Tokenized real-world assets (RWA) are expected to reach $50 billion to $60 billion in 2026, according to a report from blockchain oracle platform RedStone.
The market has already grown from $5 billion at the end of 2023 to more than $35 billion today, with financial institutions increasingly interested in on-chain private credit, tokenized U.S. Treasuries, and tokenized equities. Private credit is currently the largest category at around $19 billion and is expected to account for around 45-50% of the RWA market next year, according to the report.
However, tokenized stocks are expected to grow the fastest, with growth of 200-300% expected after US regulatory rules become clearer in mid-2026. Strong growth is also expected in the current $8.4 billion of tokenized U.S. Treasuries, including BlackRock’s $2.5 billion BUIDL fund.
Still, RedStone analysts emphasized that this growth depends on reliable infrastructure.
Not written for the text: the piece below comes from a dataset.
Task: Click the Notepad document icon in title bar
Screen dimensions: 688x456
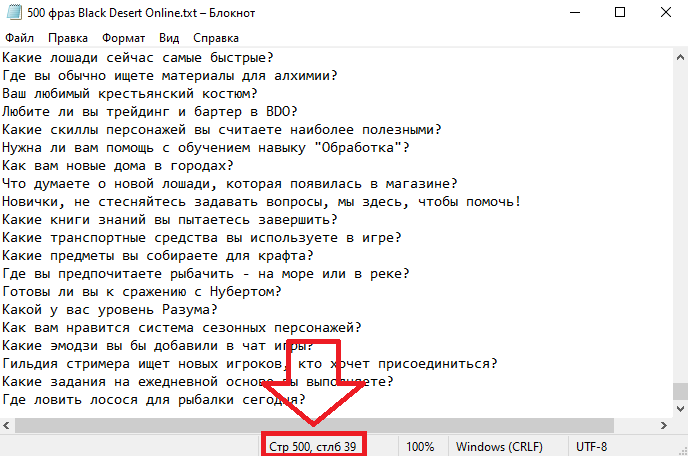Action: (x=14, y=12)

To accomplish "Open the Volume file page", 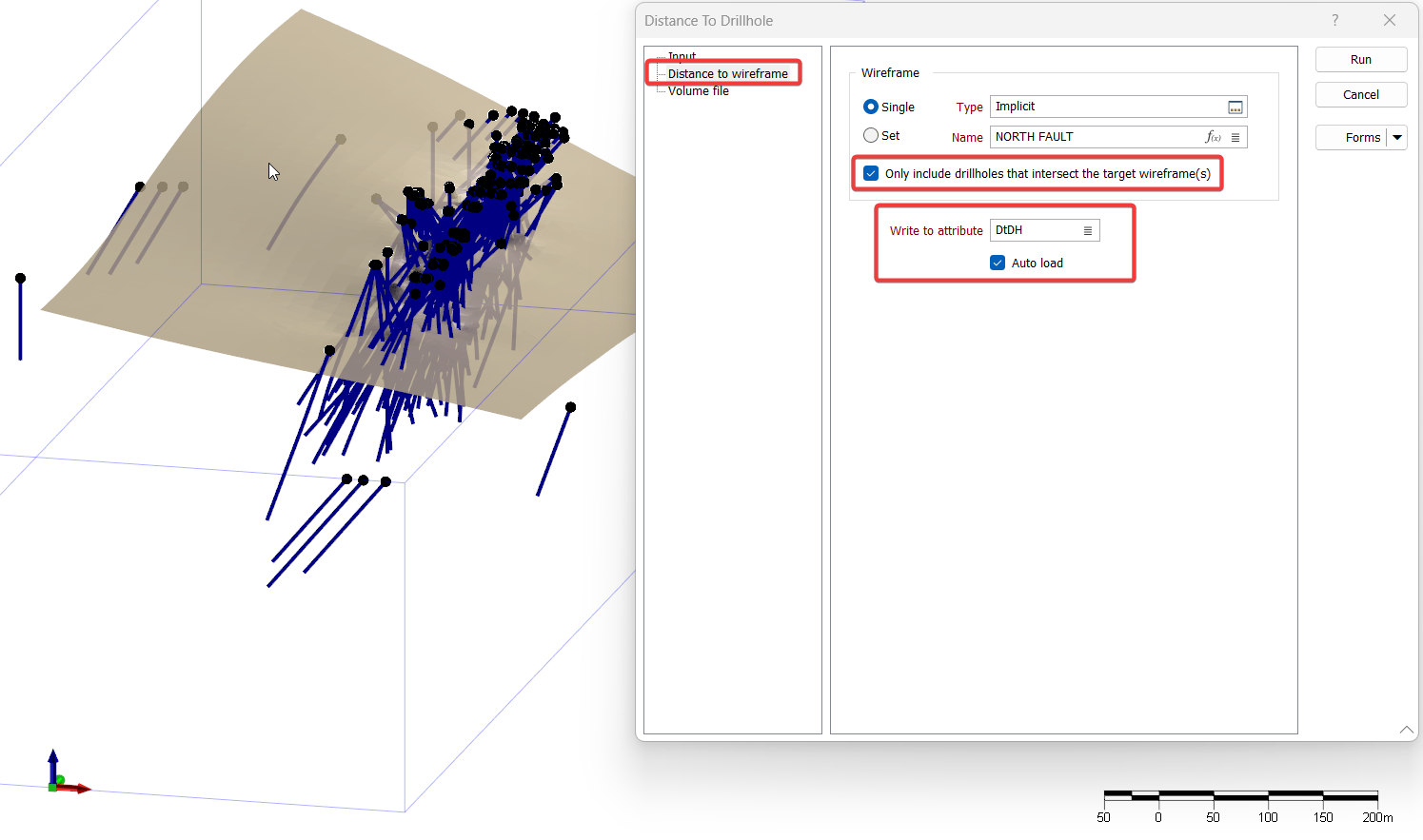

“Tokenization of RWA creates unprecedented data challenges. Traditional cryptocurrency price feeds are updated every few seconds based on liquid DEX markets and CEX order books,” says the report, authored by RedStone co-founder Marcin Kazmierczak. “Tokenized private credit requires NAV calculations for illiquid assets, illiquidity adjustments, third-party valuation verification, and compliance-grade audit trails.”
Other predictions
RedStone also predicts that AI agents will become the primary users of on-chain data by 2026, with the AI agent market reaching more than $15 billion.
“AI agents do not sleep, do not panic, and work across dozens of chains simultaneously,” Kazmierczak wrote. “They need sub-millisecond latencies, multi-chain data availability, confidence intervals for advanced risk management, and most importantly, zero mispricing tolerance.”
Furthermore, the total amount locked in decentralized finance (DeFi) is expected to increase from $124 billion currently to $150 billion to $200 billion in 2026, but only platforms with strong oracles and risk oversight will attract institutional capital, the report notes.
RedStone says the success of any protocol will depend on the quality of the infrastructure. The company cited the Oct. 10 flash crash, in which $20 billion was liquidated in 24 hours, to illustrate how vulnerable some of its systems are.